(Item-finding records)
________________________

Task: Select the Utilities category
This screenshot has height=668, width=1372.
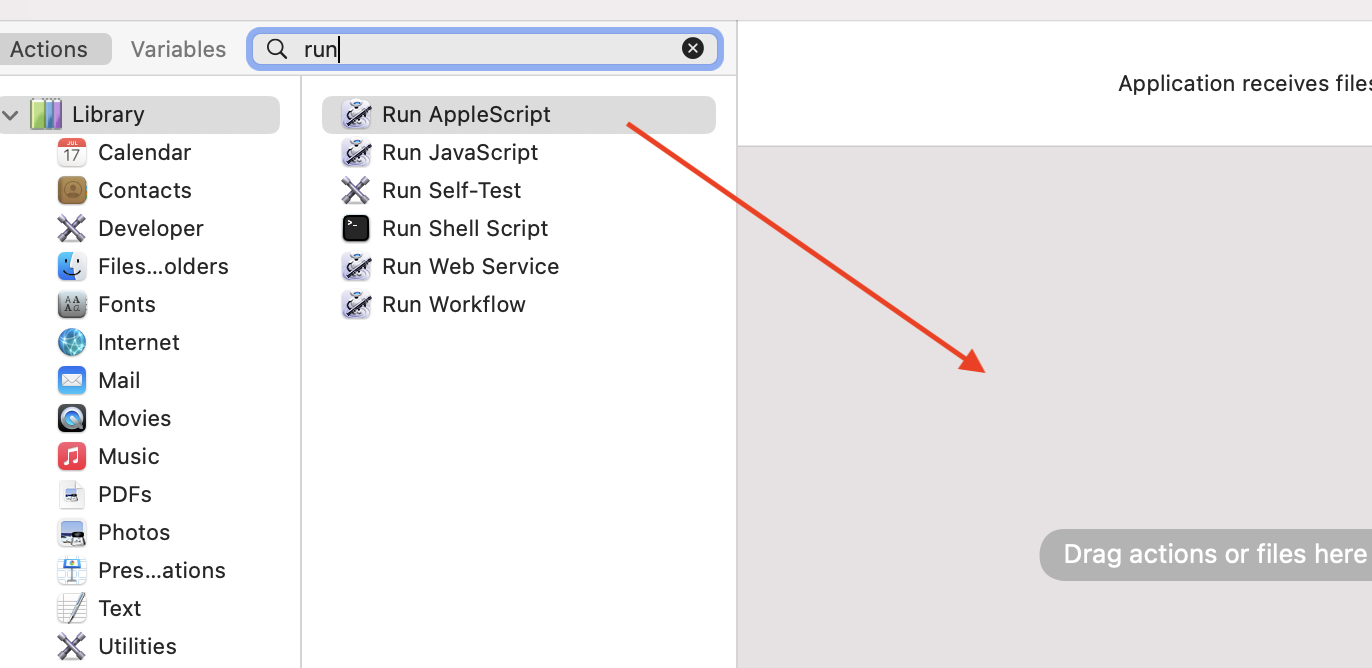Action: (x=137, y=647)
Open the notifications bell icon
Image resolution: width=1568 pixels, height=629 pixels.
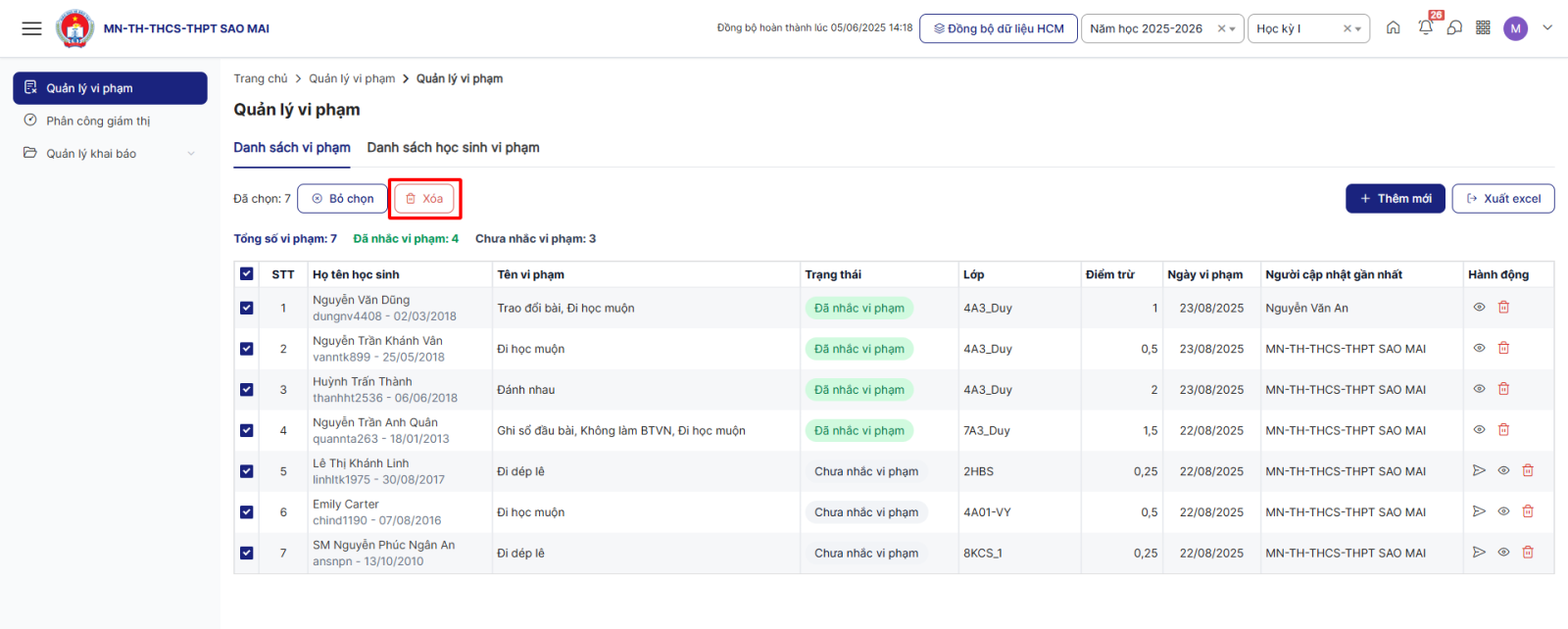click(x=1425, y=28)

________________________

● **TASK DIRECTIONS**: Pick out and copy every line in the rows above that contains the string "height". Case counts.

● **RESPONSE TO THIS EXERCISE**:
This screenshot has height=668, width=1372.
Image resolution: width=1568 pixels, height=629 pixels.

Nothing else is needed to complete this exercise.